**ИСХОДНЫЙ ТЕКСТ**
:::::
Каждая из книг Ф.Т.Михайлова – «Загадка человеческого Я» (1964, 1976), «Общественное сознание и самосознание индивида» (1990), «Избранное» (2001), «Самоопределение культуры» (2003) – содержит попытку осмысления и конструирования «предельных оснований» нашего мышления о духе и душе, сознании и самосознании, культуре и истории, нашего мышления о самом мышлении. Работы Ф.Т.Михайлова очень «методологичны» в самом точном смысле этого слова. Они оказали и продолжают оказывать огромное влияние (быть может, больше косвенное, но от этого не менее мощное) на мировоззрение, в частности, отечественных психологов. Однако назвать их автора «методологом», т.е. специалистом специфической и при том весьма узкой профессиональной квалификации, означало бы погрешить против истины. Творчество Феликса Трофимовича посвящено человеку и способам его познания как таковым.
:::::
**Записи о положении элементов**

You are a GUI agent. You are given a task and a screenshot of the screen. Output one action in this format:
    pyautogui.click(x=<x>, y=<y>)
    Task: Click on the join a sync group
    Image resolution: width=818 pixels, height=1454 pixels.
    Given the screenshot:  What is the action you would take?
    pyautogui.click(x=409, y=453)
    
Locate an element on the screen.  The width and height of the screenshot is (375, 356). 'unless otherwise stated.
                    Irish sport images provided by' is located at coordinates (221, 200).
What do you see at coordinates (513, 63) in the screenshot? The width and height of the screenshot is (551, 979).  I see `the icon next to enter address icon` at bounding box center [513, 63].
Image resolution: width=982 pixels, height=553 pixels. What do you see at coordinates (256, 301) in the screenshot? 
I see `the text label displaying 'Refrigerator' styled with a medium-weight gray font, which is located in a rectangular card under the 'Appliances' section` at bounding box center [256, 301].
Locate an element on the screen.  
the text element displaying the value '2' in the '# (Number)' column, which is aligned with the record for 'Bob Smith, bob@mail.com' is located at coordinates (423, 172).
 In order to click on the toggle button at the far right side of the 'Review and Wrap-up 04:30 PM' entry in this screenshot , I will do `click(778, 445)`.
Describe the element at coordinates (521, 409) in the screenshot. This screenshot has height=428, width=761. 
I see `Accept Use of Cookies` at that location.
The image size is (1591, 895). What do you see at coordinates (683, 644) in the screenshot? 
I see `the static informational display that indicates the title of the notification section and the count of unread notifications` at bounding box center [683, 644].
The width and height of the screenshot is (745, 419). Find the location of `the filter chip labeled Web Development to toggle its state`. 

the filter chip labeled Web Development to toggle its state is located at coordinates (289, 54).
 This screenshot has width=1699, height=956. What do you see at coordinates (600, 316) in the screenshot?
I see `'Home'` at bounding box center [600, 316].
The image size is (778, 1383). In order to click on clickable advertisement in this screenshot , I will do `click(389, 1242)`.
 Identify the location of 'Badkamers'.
:::::
**ЧТО НУЖНО СДЕЛАТЬ**
**a.** Выведите дословно отрывок из текста о трудах Ф.Т.Михайлова, начиная со слов «Каждая из книг» и заканчивая словами «познания как таковым.».
**b.** Ответьте по тексту о трудах Ф.Т.Михайлова:
(i) В каком году вышла книга «Общественное сознание и самосознание индивида»?
(ii) На чьё мировоззрение, как указано в тексте, в частности повлияли работы Ф.Т.Михайлова?
(iii) Чему посвящено творчество Феликса Трофимовича?
**c.** Продолжите текст о трудах Ф.Т.Михайлова с того места, на котором он обрывается.
Эти записи здесь не понадобятся.

**ИТОГОВЫЕ ОТВЕТЫ**
**a.**
Каждая из книг Ф.Т.Михайлова – «Загадка человеческого Я» (1964, 1976), «Общественное сознание и самосознание индивида» (1990), «Избранное» (2001), «Самоопределение культуры» (2003) – содержит попытку осмысления и конструирования «предельных оснований» нашего мышления о духе и душе, сознании и самосознании, культуре и истории, нашего мышления о самом мышлении. Работы Ф.Т.Михайлова очень «методологичны» в самом точном смысле этого слова. Они оказали и продолжают оказывать огромное влияние (быть может, больше косвенное, но от этого не менее мощное) на мировоззрение, в частности, отечественных психологов. Однако назвать их автора «методологом», т.е. специалистом специфической и при том весьма узкой профессиональной квалификации, означало бы погрешить против истины. Творчество Феликса Трофимовича посвящено человеку и способам его познания как таковым.

**b.**
(i) В 1990 году.
(ii) На мировоззрение отечественных психологов.
(iii) Человеку и способам его познания как таковым.

**c.**
Нельзя не упомянуть и о коллективной монографии «Философско-психологические проблемы образования» (1981), подготовленной под руководством и при участии В.В.Давыдова и Ф.Т.Михайлова группой философов и теоретиков-психологов, созданной в «золотые давыдовские годы» в Институте общей и педагогической психологии АПН СССР (ныне – Психологический институт РАО). Дело в том, что она во многом предвосхитила, а точнее – создала идейную почву для той «революции» в российском педагогическом сознании, которая произошла десятилетием позже, уже на волне «перестройки». Закономерна и судьба этой книги, о которой рассказывает сам Феликс Трофимович: «При обсуждении рукописи книги на специально созданной комиссии расплакалась (это буквально) одна женщина из Питера – между прочим, академик. «Я не позволю издеваться над советской педагогикой!». Решение комиссии: книгу сократить, членам академии на неё не ссылаться. При издании книги ее текст сократили в три раза!». В 1994 г. В.В.Давыдов переиздал эту монографию, но, к сожалению, в том же «усеченном» виде.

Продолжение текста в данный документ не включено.